== Segment start ==

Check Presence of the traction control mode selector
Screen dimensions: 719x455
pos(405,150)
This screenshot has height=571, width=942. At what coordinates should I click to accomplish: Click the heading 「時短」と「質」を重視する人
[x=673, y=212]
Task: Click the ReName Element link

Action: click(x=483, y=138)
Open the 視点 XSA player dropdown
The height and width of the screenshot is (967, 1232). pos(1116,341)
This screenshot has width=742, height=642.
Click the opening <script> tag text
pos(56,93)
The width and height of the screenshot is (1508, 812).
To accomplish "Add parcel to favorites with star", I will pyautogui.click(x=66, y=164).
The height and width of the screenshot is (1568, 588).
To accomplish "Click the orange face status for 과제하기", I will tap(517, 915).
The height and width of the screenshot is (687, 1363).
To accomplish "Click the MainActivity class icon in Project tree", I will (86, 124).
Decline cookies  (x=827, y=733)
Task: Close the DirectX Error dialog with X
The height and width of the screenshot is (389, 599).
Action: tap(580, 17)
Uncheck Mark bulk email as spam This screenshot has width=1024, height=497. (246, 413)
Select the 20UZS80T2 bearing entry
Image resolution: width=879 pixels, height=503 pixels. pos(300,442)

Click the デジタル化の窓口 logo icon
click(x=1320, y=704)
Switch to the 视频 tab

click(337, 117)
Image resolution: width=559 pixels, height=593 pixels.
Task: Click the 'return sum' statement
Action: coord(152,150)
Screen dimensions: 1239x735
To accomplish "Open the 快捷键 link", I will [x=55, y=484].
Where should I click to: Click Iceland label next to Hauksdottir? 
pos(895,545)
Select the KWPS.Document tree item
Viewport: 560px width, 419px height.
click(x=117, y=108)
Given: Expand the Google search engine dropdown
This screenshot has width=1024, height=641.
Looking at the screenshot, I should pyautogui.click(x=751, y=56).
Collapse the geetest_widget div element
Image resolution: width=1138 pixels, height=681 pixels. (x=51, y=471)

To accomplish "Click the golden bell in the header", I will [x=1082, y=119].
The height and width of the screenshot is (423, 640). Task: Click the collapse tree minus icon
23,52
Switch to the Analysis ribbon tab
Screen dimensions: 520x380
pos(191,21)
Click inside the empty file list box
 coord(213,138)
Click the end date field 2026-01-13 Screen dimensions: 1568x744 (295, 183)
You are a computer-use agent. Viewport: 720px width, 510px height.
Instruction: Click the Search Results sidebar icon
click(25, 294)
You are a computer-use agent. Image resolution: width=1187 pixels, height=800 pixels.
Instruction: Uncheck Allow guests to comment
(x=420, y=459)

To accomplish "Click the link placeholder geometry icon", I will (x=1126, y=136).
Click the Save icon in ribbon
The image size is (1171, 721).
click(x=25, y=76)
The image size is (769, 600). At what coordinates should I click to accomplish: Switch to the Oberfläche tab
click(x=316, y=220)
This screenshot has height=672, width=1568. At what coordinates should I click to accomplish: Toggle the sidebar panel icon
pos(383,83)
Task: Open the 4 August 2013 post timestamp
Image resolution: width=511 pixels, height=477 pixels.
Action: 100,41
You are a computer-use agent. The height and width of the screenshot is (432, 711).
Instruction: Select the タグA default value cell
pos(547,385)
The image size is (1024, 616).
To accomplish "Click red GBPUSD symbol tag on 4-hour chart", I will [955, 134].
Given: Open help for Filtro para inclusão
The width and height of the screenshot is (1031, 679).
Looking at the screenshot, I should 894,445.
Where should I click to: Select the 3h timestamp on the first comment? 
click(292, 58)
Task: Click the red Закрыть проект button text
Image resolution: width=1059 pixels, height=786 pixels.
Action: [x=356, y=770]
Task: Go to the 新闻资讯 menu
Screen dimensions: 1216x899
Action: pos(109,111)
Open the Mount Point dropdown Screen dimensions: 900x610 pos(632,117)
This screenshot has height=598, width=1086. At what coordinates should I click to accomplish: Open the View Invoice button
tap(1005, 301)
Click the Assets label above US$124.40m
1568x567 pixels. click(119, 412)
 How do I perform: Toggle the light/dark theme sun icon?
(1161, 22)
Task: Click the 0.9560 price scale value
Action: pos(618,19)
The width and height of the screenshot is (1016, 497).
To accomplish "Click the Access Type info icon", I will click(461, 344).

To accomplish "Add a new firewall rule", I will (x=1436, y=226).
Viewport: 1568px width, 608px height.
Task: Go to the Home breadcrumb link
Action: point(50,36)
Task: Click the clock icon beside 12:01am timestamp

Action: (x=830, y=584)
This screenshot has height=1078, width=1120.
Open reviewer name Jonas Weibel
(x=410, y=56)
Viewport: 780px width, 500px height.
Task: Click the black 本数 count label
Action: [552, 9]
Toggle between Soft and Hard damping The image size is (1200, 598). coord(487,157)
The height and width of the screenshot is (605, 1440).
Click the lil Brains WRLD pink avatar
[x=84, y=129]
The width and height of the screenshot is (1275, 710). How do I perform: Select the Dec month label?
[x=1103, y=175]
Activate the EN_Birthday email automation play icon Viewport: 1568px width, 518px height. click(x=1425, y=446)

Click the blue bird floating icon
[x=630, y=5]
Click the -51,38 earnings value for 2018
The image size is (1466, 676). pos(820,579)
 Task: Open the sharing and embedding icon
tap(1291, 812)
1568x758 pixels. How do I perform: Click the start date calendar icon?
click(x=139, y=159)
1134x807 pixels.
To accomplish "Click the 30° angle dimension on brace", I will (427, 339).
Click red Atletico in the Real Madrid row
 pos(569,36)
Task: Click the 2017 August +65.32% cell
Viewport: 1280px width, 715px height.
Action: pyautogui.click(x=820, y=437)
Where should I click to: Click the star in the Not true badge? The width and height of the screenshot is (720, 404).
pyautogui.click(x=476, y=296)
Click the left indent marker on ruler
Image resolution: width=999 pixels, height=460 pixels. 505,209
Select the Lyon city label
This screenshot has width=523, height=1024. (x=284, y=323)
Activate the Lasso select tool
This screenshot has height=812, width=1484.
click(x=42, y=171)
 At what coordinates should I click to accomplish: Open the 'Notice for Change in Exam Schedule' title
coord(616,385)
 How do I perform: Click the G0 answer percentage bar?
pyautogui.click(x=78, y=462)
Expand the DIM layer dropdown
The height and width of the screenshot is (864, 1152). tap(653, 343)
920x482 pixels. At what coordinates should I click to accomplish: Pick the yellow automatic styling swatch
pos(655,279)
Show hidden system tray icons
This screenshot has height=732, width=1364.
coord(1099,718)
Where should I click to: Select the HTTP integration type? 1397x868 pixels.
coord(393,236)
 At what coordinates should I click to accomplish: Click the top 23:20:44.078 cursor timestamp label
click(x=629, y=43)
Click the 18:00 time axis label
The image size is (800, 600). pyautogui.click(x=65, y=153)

== Segment end ==

- _Activity_
Take the lines above from the one containing "The image size is (1024, 616)." to the one containing "This screenshot has height=1078, width=1120." and retype them exactly, both ends included, with nothing added.

- _Reply to the exercise_
The image size is (1024, 616).
To accomplish "Click red GBPUSD symbol tag on 4-hour chart", I will [955, 134].
Given: Open help for Filtro para inclusão
The width and height of the screenshot is (1031, 679).
Looking at the screenshot, I should 894,445.
Where should I click to: Select the 3h timestamp on the first comment? 
click(292, 58)
Task: Click the red Закрыть проект button text
Image resolution: width=1059 pixels, height=786 pixels.
Action: [x=356, y=770]
Task: Go to the 新闻资讯 menu
Screen dimensions: 1216x899
Action: pos(109,111)
Open the Mount Point dropdown Screen dimensions: 900x610 pos(632,117)
This screenshot has height=598, width=1086. At what coordinates should I click to accomplish: Open the View Invoice button
tap(1005, 301)
Click the Assets label above US$124.40m
1568x567 pixels. click(119, 412)
 How do I perform: Toggle the light/dark theme sun icon?
(1161, 22)
Task: Click the 0.9560 price scale value
Action: pos(618,19)
The width and height of the screenshot is (1016, 497).
To accomplish "Click the Access Type info icon", I will click(461, 344).

To accomplish "Add a new firewall rule", I will (x=1436, y=226).
Viewport: 1568px width, 608px height.
Task: Go to the Home breadcrumb link
Action: point(50,36)
Task: Click the clock icon beside 12:01am timestamp

Action: (x=830, y=584)
This screenshot has height=1078, width=1120.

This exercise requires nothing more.